Task description: The reply should contain only the lines from the start of the records through the line with "Task: Open المساعدة", reproduced verbatim and without pictures.

[Records for the exercise — start]

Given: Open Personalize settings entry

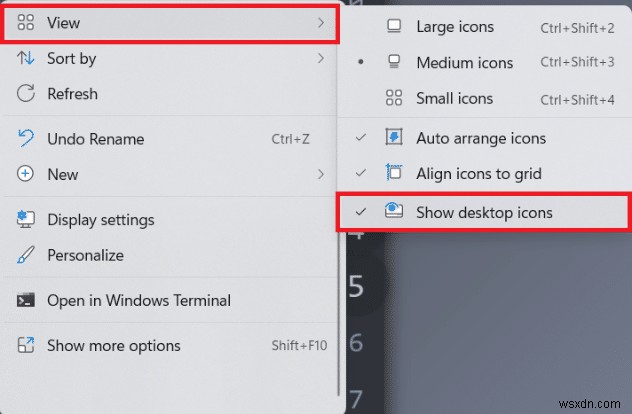Looking at the screenshot, I should [x=85, y=255].
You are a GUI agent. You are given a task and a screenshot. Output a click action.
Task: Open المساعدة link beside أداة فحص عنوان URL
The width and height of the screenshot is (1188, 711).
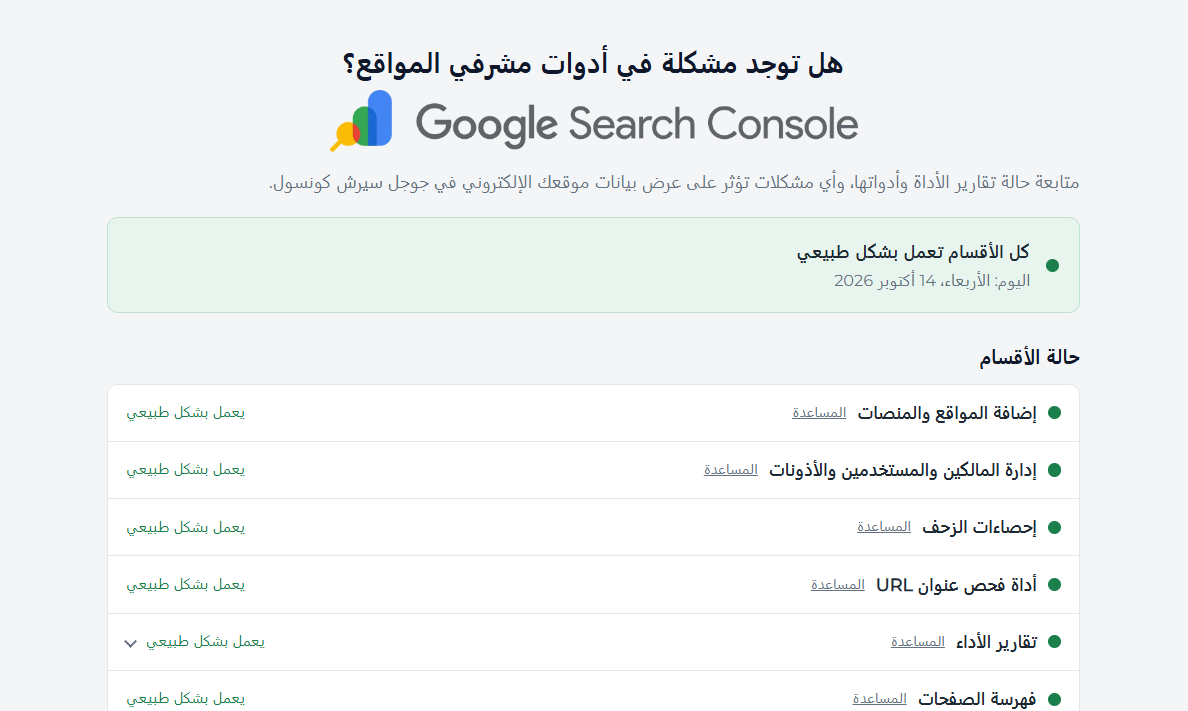(x=837, y=584)
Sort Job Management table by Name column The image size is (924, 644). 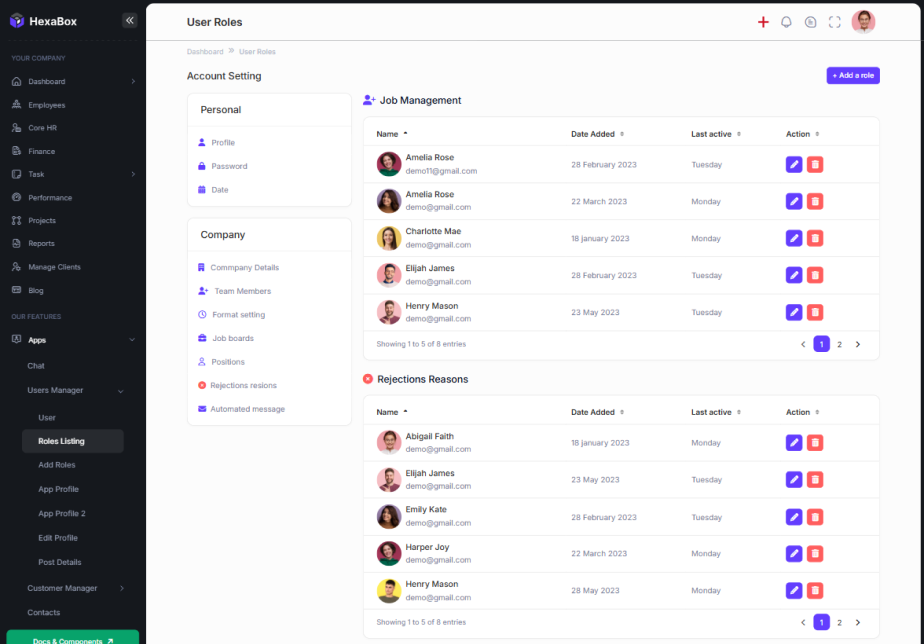(x=392, y=134)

[Records for the exercise — finish]

Result for this exercise:
Given: Open Personalize settings entry

Looking at the screenshot, I should [x=85, y=255].
You are a GUI agent. You are given a task and a screenshot. Output a click action.
Task: Open المساعدة link beside أداة فحص عنوان URL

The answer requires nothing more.